◆ PROBLEM TO WORK ON ◆
When the string "green" occurs in a line of the records, show that line.

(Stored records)

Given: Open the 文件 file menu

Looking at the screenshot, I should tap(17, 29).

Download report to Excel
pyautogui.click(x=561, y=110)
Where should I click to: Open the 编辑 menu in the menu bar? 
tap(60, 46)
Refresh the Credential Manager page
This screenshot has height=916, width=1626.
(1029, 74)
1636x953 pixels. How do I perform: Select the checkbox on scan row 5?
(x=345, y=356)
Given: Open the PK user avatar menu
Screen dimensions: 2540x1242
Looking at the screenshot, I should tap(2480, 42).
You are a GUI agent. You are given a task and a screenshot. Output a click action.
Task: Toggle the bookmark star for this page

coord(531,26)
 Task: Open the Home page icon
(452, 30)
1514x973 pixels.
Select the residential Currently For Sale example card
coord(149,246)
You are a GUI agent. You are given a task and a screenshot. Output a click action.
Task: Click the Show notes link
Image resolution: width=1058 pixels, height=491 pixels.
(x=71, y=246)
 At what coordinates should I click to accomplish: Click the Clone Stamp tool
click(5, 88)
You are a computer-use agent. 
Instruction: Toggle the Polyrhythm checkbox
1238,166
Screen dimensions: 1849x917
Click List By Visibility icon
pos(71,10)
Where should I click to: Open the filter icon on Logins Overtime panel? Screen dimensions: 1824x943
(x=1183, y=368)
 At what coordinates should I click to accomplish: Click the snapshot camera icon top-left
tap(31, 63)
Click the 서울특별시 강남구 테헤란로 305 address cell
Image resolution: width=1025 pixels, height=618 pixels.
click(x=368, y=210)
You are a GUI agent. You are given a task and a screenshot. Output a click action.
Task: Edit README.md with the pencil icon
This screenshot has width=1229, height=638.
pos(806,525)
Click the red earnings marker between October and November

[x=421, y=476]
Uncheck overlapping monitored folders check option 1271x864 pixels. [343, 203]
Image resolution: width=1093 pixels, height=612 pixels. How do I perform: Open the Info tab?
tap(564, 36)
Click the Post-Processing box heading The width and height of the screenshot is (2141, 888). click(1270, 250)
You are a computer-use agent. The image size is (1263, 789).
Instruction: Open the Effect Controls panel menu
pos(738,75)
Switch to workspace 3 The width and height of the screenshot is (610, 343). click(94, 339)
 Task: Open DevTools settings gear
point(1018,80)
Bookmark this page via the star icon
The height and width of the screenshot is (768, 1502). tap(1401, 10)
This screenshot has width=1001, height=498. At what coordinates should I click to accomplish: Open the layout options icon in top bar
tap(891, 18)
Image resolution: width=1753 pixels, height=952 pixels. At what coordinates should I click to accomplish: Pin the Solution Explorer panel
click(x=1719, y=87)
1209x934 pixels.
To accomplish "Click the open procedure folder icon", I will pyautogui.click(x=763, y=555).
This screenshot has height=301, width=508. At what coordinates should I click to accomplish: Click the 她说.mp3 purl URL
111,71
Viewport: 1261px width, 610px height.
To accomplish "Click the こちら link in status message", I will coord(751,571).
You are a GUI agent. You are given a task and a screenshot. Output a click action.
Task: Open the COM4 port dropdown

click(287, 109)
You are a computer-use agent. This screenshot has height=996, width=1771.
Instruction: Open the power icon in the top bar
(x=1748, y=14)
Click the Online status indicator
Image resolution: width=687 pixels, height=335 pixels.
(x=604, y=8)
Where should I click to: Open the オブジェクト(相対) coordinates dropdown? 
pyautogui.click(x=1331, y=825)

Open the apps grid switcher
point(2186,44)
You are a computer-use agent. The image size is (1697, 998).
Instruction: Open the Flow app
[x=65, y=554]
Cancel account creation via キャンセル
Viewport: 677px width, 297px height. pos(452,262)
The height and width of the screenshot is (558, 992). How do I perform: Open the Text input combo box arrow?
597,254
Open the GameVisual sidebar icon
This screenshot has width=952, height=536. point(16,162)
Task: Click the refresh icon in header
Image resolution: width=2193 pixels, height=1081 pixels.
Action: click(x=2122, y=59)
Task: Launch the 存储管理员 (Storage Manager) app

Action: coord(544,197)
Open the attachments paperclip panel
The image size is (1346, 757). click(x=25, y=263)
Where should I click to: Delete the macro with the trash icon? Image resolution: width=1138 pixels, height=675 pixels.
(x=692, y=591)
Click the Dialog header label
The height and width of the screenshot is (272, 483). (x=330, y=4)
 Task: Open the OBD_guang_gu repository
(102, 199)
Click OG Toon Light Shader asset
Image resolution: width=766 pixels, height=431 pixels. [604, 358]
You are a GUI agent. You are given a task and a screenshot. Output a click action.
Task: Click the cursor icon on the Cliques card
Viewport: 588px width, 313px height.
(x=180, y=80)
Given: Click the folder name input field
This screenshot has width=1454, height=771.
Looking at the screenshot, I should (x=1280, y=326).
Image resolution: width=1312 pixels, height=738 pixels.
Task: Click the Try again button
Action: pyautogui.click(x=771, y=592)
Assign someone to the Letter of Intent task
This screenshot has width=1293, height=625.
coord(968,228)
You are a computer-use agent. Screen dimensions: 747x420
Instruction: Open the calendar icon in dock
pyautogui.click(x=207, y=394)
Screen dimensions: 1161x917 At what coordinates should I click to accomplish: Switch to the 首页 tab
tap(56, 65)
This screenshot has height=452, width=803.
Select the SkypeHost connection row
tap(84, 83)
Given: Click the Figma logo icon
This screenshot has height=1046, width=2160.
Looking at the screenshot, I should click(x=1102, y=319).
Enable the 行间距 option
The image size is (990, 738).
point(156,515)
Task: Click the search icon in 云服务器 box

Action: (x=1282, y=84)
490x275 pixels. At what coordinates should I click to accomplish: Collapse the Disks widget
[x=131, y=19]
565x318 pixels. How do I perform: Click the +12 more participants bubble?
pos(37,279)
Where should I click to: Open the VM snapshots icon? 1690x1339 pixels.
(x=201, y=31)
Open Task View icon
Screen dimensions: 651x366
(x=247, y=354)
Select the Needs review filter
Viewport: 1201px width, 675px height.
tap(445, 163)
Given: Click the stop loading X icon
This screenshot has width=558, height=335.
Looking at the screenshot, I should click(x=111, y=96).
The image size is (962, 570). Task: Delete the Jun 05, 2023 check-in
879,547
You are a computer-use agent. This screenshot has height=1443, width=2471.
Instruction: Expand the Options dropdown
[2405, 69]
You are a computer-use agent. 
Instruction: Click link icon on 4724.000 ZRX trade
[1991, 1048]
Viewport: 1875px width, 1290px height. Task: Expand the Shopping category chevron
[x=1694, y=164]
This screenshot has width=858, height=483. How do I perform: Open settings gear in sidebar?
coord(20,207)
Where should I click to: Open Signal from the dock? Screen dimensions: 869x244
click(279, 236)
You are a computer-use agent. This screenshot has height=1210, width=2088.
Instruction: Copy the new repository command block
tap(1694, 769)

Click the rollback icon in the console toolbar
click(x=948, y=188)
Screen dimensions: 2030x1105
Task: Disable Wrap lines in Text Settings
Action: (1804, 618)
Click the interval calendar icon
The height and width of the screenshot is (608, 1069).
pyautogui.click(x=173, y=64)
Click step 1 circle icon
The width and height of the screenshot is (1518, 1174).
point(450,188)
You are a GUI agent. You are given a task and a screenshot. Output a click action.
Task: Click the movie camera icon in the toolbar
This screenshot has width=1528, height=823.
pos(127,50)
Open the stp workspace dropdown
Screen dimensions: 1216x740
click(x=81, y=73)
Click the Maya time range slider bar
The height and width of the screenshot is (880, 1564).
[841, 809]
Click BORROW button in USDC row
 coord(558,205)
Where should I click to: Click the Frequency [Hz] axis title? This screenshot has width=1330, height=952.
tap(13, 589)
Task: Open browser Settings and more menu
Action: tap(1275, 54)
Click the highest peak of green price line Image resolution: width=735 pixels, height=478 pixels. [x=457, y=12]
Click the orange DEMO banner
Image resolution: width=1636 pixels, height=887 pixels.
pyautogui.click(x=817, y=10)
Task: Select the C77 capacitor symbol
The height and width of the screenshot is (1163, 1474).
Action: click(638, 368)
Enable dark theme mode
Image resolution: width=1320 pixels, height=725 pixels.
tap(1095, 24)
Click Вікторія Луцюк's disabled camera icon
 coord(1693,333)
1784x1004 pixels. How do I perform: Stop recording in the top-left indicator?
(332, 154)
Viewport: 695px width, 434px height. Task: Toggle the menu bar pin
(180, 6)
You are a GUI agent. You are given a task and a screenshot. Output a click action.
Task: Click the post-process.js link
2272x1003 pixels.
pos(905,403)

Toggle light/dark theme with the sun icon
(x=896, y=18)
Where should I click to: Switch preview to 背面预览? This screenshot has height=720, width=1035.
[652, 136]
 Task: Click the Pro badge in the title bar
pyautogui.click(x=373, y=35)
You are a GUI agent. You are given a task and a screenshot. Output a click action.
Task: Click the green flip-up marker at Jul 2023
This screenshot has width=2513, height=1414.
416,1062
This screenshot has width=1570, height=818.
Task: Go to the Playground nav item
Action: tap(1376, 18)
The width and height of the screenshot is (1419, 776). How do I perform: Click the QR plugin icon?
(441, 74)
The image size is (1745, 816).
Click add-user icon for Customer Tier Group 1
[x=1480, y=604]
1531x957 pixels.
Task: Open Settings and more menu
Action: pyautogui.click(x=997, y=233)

◆ TASK SOLUTION ◆
Click the highest peak of green price line Image resolution: width=735 pixels, height=478 pixels. [x=457, y=12]
Task: Click the green flip-up marker at Jul 2023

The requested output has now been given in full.